My initial impression of the series was that, contrary to my impression from the readings, the initial challenge is not generative. The students are presented with the challenge at the very end of the series. However, there are many subproblems that need to be generated to solve the challenge/question that it poses. There is also some scaffolding built in within the series. The series has many similarities with problem based learning that we do in medicine. It makes me wonder whether our problem based learning could also be presented in a similar format to make it more interesting and engaging. Also, this is in video format, which could make finding the specific information needed to solve the problem cumbersome. Would this be any easier in another format? If everyone had access to this video on their own personal devices, would it decrease the collaboration that occurs?

PCK/TPACK and TVT

PCK/TPACK were definitely new terms for me. Though my idea of a “good” teacher was one who had both content knowledge and pedagogical knowledge specific to that content, I had never heard of it being described in such a concise manner. Looking at the many physicians that teach, particularly at the clinical level, they are definitely content experts with little or no pedagogical knowledge. Somehow it is presumed that having the content knowledge gives you the ability to teach medicine, which is far from the truth, and I have personally been on the receiving end of this. For example, experienced physicians are able to accomplish tasks in an “unconscious competent” manner. Looking at the diagram below, novice students and residents start at the “unconscious incompetent” stage of this cycle.

Adult learning cycle

They observe an expert accomplish something (such as suturing) and because the expert made it look so easy, presume that it can easily be accomplished. When they are given the opportunity to do the task themselves, they move into the “conscious incompetent” stage, where they begin to understand that it isn’t as easy as it looks and there are a lot of steps that they had not considered upon observation. With repeat practice, reflection, and learning with guidance, they enter the “conscious competent” stage, where they still have to think about each step but can complete the task competently. Clinical teachers facilitate their learners through this cycle, but because many of them are doing tasks in the “unconscious competent” state, sometimes they are unable to identify some of the steps that are automatic for them, and thus are missing the pedagogical knowledge component.

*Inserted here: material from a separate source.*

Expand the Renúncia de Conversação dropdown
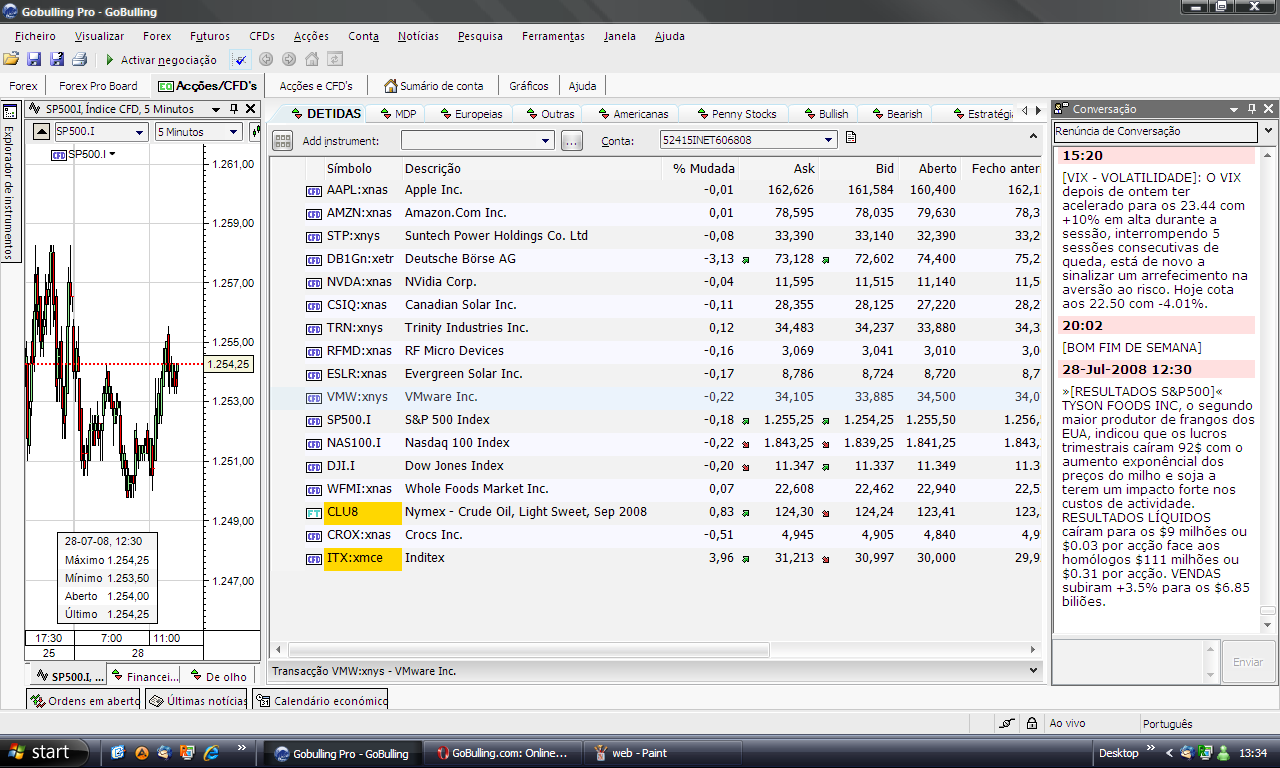The image size is (1280, 768). tap(1268, 131)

A common procedure that I perform that is difficult to learn is insertion of a device called a TVT. This device is used for the treatment of stress incontinence. It is difficult to learn because it is a relatively blind procedure, with a high bladder injury rate (which increases learner anxiety!) When teaching this procedure, I often break it down into several steps for my residents:
1) Observation – I will have them observe the procedure as I perform it. I will deliberately take my time performing each step, and explain each step as well as the rationale behind my movements.
2) Then I take them over to a pelvic model for simulation (after the observation). Again, I repeat the procedure, performing each step slowly and with explanation. I will also have them slide their hands over mine to feel where I am in relation to the anatomy (because most of it is done blindly).
3) Next, I have the learner verbally repeat the steps while visualizing
4) Then I have them perform the steps, verbalizing each step as perform it (on the model simulator).
5) I will have them repeat this on the model a few times until they are comfortable
6) At the next OR, if this procedure comes up, I will have them verbalized the steps with visualization prior to the case.
7) Finally, I will have them perform the case, while verbalizing each step, and provide guidance as needed. At this point, I gauge their level of comfort and competence and adjust my guidance as needed.

Over the last couple of years that I have been teaching this, I have modified the steps based on the areas that my learners seem to struggle the most. These areas are broken down into smaller steps, with simple instructions so the procedure is easier to understand and perform.